(Entries from a dataset)
★ ★ ★ ★ ★

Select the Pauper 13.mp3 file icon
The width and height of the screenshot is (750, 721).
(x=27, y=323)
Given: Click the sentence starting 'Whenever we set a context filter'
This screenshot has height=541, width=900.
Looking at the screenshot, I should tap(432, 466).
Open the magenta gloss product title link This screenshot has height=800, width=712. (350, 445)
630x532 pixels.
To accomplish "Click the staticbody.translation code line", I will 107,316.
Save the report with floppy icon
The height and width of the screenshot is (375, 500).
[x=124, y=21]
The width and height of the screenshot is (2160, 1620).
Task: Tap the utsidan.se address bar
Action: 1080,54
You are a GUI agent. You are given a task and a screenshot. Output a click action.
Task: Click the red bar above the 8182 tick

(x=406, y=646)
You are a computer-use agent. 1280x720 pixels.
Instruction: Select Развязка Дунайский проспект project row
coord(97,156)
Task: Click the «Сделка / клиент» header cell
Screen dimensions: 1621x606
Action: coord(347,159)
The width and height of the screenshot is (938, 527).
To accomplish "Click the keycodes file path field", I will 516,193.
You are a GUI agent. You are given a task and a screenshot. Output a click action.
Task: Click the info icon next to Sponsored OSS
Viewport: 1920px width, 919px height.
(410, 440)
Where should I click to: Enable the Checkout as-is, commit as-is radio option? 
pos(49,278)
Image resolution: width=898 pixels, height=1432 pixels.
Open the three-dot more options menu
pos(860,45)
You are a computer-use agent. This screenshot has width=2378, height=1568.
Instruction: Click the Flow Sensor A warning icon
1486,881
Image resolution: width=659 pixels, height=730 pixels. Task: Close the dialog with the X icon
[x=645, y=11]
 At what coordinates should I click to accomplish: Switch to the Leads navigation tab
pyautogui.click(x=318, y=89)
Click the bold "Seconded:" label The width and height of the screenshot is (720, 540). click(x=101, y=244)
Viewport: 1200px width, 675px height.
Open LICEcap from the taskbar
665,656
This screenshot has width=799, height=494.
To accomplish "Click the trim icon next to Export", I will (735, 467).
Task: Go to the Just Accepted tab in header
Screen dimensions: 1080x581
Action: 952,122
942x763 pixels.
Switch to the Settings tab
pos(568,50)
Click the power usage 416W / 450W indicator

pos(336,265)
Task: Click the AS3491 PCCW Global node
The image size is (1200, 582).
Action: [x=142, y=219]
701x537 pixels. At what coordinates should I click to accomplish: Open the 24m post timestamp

★ ★ ★ ★ ★

### TASK PROMPT
Retype every line of the listing above without any changes.

### ANSWER FOR THE TASK
Select the Pauper 13.mp3 file icon
The width and height of the screenshot is (750, 721).
(x=27, y=323)
Given: Click the sentence starting 'Whenever we set a context filter'
This screenshot has height=541, width=900.
Looking at the screenshot, I should tap(432, 466).
Open the magenta gloss product title link This screenshot has height=800, width=712. (350, 445)
630x532 pixels.
To accomplish "Click the staticbody.translation code line", I will 107,316.
Save the report with floppy icon
The height and width of the screenshot is (375, 500).
[x=124, y=21]
The width and height of the screenshot is (2160, 1620).
Task: Tap the utsidan.se address bar
Action: 1080,54
You are a GUI agent. You are given a task and a screenshot. Output a click action.
Task: Click the red bar above the 8182 tick

(x=406, y=646)
You are a computer-use agent. 1280x720 pixels.
Instruction: Select Развязка Дунайский проспект project row
coord(97,156)
Task: Click the «Сделка / клиент» header cell
Screen dimensions: 1621x606
Action: coord(347,159)
The width and height of the screenshot is (938, 527).
To accomplish "Click the keycodes file path field", I will 516,193.
You are a GUI agent. You are given a task and a screenshot. Output a click action.
Task: Click the info icon next to Sponsored OSS
Viewport: 1920px width, 919px height.
(410, 440)
Where should I click to: Enable the Checkout as-is, commit as-is radio option? 
pos(49,278)
Image resolution: width=898 pixels, height=1432 pixels.
Open the three-dot more options menu
pos(860,45)
You are a computer-use agent. This screenshot has width=2378, height=1568.
Instruction: Click the Flow Sensor A warning icon
1486,881
Image resolution: width=659 pixels, height=730 pixels. Task: Close the dialog with the X icon
[x=645, y=11]
 At what coordinates should I click to accomplish: Switch to the Leads navigation tab
pyautogui.click(x=318, y=89)
Click the bold "Seconded:" label The width and height of the screenshot is (720, 540). click(x=101, y=244)
Viewport: 1200px width, 675px height.
Open LICEcap from the taskbar
665,656
This screenshot has width=799, height=494.
To accomplish "Click the trim icon next to Export", I will (735, 467).
Task: Go to the Just Accepted tab in header
Screen dimensions: 1080x581
Action: 952,122
942x763 pixels.
Switch to the Settings tab
pos(568,50)
Click the power usage 416W / 450W indicator

pos(336,265)
Task: Click the AS3491 PCCW Global node
The image size is (1200, 582).
Action: [x=142, y=219]
701x537 pixels. At what coordinates should I click to accomplish: Open the 24m post timestamp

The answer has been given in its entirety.